Jan 3, '03I was an instructor at a diploma program. Senior students spent 8 weeks in the ICU/CCU. But then in those days, diploma students had over 1500 hrs of practice before they got there. I never did the ICU rotation, but in Med Surg, I was on the unit the entire time. In the morning I made sure each student knew what they were doing, what they had to be concerned about, what their plans were, etc. Assignments were carefully selected depending on the education needs of the students, the complexity and status of the patient, personal desires of the patient, etc. I followed up frequently throughout the day with the student and the status of the patient. Although they were cosigned with an RN and checked with the RN throughout the day, I always assumed that the were also working under my license. Instructors were an integral part of the team on the unit and we worked collaborative with the head nurses. Activity wise - we functioned like a team leader (when team leading was practiced). I just can't imagine a instructor leaving a student there and disappearing.
Jan 3, '03Our instructor was in house...........amongst several floors, the staff RN cosigned our notes. Where we ran into some concern when I became staff nurse is ADNs felt uncomfortable with being a new grad of six months or so time, and working with BSN students since they were farther along in most cases-or so we found. We then paired Bachelors to Bachelors nurses are everyone was happy......
Just a thought,
Jan 9, '03Well, perhaps that could work BSN to BSN ... however I do have my BSN but still didn't feel as though it was safe or fair to the RNs that we were the ones pretty much instructing the students. Never did we see an instructor....nor did we ever get any sort of guidelines from the school.

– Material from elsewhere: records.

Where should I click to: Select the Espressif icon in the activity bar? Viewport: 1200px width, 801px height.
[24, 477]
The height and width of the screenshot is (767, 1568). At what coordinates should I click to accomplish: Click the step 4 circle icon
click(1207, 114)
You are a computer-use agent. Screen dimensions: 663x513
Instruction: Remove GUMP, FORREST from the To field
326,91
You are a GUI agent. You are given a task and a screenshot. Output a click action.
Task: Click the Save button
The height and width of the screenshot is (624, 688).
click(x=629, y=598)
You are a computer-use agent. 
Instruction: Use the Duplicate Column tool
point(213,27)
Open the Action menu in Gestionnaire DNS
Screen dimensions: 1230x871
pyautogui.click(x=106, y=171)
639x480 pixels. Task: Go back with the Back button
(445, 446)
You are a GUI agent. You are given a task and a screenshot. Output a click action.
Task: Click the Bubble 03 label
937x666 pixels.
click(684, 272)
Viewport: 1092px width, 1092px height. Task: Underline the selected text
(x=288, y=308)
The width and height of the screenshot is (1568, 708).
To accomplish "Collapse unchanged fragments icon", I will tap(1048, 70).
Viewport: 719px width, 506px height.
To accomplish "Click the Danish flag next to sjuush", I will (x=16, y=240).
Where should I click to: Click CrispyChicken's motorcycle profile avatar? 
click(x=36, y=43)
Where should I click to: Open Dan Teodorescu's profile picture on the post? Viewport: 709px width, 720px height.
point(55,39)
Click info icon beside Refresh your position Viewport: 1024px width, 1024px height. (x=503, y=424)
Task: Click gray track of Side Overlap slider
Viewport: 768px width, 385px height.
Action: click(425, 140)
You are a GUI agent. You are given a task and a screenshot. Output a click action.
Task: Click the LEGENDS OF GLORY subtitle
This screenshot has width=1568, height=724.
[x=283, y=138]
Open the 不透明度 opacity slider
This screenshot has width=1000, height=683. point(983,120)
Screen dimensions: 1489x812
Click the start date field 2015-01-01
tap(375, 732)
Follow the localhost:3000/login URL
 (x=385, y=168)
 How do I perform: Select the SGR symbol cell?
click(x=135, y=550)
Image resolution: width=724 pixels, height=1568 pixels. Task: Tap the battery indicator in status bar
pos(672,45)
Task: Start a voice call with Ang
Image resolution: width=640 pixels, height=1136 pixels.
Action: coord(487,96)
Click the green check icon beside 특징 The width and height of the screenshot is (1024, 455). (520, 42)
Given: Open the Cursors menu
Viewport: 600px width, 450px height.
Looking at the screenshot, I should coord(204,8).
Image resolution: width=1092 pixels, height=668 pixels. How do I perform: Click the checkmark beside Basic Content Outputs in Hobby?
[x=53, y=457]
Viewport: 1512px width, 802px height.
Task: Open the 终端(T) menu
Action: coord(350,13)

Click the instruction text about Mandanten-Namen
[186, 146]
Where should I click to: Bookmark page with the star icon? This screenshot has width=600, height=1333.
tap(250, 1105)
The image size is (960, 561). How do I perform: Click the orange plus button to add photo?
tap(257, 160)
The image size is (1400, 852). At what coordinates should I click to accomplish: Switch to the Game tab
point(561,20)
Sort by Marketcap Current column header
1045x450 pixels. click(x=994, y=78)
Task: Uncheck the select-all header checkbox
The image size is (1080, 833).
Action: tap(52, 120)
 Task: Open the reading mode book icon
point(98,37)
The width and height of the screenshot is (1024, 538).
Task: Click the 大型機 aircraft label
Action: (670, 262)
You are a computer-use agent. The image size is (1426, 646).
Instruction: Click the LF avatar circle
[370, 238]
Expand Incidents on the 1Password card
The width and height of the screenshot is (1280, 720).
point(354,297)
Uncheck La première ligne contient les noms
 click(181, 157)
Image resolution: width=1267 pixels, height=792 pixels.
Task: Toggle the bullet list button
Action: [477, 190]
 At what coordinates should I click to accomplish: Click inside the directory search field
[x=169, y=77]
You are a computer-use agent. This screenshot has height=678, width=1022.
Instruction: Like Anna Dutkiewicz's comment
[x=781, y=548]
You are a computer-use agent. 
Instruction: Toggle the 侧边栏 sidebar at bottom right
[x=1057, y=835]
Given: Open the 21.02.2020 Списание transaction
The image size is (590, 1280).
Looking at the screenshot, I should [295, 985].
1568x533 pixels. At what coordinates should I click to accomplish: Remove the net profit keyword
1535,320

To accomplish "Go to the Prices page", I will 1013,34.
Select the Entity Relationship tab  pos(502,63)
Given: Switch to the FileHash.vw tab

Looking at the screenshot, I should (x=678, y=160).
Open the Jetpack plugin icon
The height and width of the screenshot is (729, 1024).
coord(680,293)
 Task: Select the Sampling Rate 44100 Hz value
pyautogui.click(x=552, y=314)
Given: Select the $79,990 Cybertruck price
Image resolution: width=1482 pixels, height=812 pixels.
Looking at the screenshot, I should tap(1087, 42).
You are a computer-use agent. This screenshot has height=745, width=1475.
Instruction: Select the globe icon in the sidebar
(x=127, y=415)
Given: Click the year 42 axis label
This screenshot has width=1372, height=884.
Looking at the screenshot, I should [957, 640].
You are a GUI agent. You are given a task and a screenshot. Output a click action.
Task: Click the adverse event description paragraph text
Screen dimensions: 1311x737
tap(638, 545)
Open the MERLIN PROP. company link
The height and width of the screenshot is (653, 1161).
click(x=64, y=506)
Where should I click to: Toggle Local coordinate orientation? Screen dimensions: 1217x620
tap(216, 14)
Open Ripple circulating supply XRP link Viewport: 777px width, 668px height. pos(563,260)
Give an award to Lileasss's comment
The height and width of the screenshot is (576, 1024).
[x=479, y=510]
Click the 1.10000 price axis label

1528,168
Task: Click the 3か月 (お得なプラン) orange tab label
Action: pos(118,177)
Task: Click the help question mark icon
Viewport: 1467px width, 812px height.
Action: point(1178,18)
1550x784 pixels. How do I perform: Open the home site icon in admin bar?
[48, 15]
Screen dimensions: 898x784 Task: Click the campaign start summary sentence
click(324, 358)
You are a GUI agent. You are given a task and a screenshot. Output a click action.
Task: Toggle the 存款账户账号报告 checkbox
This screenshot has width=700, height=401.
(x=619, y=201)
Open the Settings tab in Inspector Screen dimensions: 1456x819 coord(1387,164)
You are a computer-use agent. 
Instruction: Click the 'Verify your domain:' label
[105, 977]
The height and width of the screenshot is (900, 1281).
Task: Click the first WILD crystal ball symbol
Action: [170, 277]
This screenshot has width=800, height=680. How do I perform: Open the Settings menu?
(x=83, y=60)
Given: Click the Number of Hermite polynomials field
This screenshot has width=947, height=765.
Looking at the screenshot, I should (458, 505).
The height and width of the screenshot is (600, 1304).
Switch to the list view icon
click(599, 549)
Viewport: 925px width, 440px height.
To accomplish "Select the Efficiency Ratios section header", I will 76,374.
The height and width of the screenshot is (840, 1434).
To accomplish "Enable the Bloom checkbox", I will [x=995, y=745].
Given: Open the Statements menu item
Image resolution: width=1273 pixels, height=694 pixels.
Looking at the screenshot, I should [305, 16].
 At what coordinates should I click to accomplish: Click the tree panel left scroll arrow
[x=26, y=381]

If it was a paired RN-student type situation....where the student was known to the nurse, and the nurse knew that she was mentoring a student, the situation would have been different. However, it wasnt like that.
And for me personally, I was just out of orientation... still on "protected time" and I was paired with a student.
Jan 9, '03as a new RN you may not feel you have the right to question your senior staff when a SN is given to you to look after. but you must set ground rules at the start of the shift. you go to your senior and ask what the student is and isnt allowed to do and sit down with the student for 10 minutes and ask them what their goals are and what do they know about CCU. In australia the legal responsibility lies with the university and the hospital. so if you are practicing within your scope of practice and following hospital protocol you should feel comfortable. and if you are not comfortable with a SN you must speak out because it will be detrimental for you both.